Jornalista, redigiu centenas de artigos de conteúdo geral, publicados, semanalmente, no pequeno órgão por ele criado, Notícias, editado pela Escola de Artes Gráficas, também por ele fundada. Nesse periódico publiquei o meu primeiro texto, aos 14 anos, sob o título “Suicídio”, referente ao final trágico do então presidente Vargas, jornal existente nos arquivos do Memorial que lhe é dedicado.
O padre Brandt, excelente professor nosso, executou um grandioso trabalho assistencial, fundou escolas convencionais, profissionais e entidades culturais, mormente nos primeiros anos de seu apostolado. A continuidade desses empreendimentos foi prejudicada pelo seu ingresso na política partidária, atravancando, ainda, o seu trabalho missionário, que perdurou, mesmo com conflitos, por mais de meio século, sempre em Arari. Em razão de manter a sua atuação adstrita a esse município, teve limitado o seu campo de visibilidade literária, que bem poderia ampliar-se para um horizonte maior, conquanto competência e talento não lhe faltavam.
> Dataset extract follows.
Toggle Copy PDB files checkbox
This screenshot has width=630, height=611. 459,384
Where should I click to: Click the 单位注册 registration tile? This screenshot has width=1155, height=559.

Biografei-o num livro volumoso – O universo do padre Brandt – em cujo final, saliento: “… na velhice, recolheu-se ao seu tabernáculo e no silêncio de suas meditações reencontrou-se consigo mesmo: redirecionou seus dias para a pesquisa histórica e para a literatura, tendo tempo suficiente para produzir uma obra de considerável mérito e honrar sua predestinação intelectual”.
Estes foram, numa apressada síntese, cabível numa crônica, os três sacerdotes que, no último século, pontificaram nos diversos gêneros da literatura, nas cátedras educativas, nos púlpitos e até nos difíceis meandros da política, nesta abençoada gleba tropical.